Elon Musk says we should be very scared of artificial intelligence (AI). He believes it poses an “existential risk” to humanity and calls for “proactive regulation” of AI to limit its destructive potential. His argument encompasses “killer robots”: “A.I. & The Art of Machine War” is a good read and is consistent with Musk’s message. Military applications already involve autonomous machine decisions to terminate human life, but the Pentagon is weighing whether decisions to kill should be made only by humans. Musk also focuses on more subtle threats from machine intelligence: It could be used to disrupt power and communication systems, to manipulate human opinion in dangerous ways, and even to sow panic via cascades of “fake robot news”, leading to a breakdown in civil order. Musk has also expressed a fear that AI could have disastrous consequences in commercial applications with runaway competition for resources. He sounds like a businessmen who really dislikes competition! After all, market competition is self-regulating and self-limiting. The most “destructive” effects occur only when competitors come crying to the state for relief!

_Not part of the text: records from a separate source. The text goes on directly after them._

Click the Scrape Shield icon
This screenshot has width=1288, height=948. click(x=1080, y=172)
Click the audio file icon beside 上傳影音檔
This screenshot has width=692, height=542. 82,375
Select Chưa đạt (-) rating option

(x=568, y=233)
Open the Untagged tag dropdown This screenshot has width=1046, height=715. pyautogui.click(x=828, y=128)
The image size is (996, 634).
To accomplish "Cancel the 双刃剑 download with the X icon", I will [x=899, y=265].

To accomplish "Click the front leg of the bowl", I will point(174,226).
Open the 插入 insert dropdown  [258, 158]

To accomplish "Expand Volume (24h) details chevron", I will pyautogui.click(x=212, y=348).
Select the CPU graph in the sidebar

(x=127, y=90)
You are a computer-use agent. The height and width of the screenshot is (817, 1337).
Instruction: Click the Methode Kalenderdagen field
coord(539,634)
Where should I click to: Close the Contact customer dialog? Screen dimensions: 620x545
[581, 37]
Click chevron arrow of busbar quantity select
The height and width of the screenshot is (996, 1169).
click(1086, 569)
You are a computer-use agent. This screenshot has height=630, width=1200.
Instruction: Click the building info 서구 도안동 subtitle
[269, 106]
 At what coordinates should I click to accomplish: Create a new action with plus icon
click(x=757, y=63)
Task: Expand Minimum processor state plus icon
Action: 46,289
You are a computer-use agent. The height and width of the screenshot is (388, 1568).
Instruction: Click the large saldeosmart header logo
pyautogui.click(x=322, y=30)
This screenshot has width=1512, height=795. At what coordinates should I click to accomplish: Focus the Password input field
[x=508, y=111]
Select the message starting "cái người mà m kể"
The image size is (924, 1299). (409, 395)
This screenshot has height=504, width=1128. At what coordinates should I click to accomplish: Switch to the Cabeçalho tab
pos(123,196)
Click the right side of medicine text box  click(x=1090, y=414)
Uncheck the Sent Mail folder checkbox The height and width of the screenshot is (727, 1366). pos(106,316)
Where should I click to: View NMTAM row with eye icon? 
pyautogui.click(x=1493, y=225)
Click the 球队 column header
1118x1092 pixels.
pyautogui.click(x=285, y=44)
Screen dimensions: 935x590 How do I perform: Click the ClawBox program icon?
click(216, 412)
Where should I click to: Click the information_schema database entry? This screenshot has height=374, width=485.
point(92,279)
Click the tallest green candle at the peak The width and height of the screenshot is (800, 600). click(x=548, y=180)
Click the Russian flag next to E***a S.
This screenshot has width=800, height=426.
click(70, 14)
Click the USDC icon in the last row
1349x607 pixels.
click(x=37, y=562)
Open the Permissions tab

Several prominent tech leaders and AI experts have disputed Musk’s pessimistic view of AI, including Mark Zuckerberg of Facebook and Eric Schmidt, chairman of Google’s parent company, Alphabet, Inc. Schmidt says:
“My question to you is: don’t you think the humans would notice this, and start turning off the computers? We’d have a race between humans turning off computers, and the AI relocating itself to other computers, in this mad race to the last computer, and we can’t turn it off, and that’s a movie. It’s a movie. The state of the earth currently does not support any of these scenarios.“
Along those lines, Google’s AI lab known as “DeepMind” has developed an AI off-switch, otherwise known as the “big red button“. Obviously, this is based on human supervision of AI processes and on ensuring the interruptibility of AI processes.
Another obvious point is that AI, ideally, would operate under an explicit objective function(s). This is the machine’s “reward system”, as it were. Could that reward system always be linked to human intent? To a highly likely non-negative human assessment of outcomes? Improved well-being? That’s not straightforward in a world of uncertainty, but it is at least clear that a relatively high probability of harm to humans should impose a large negative effect on any intelligent machine’s objective function.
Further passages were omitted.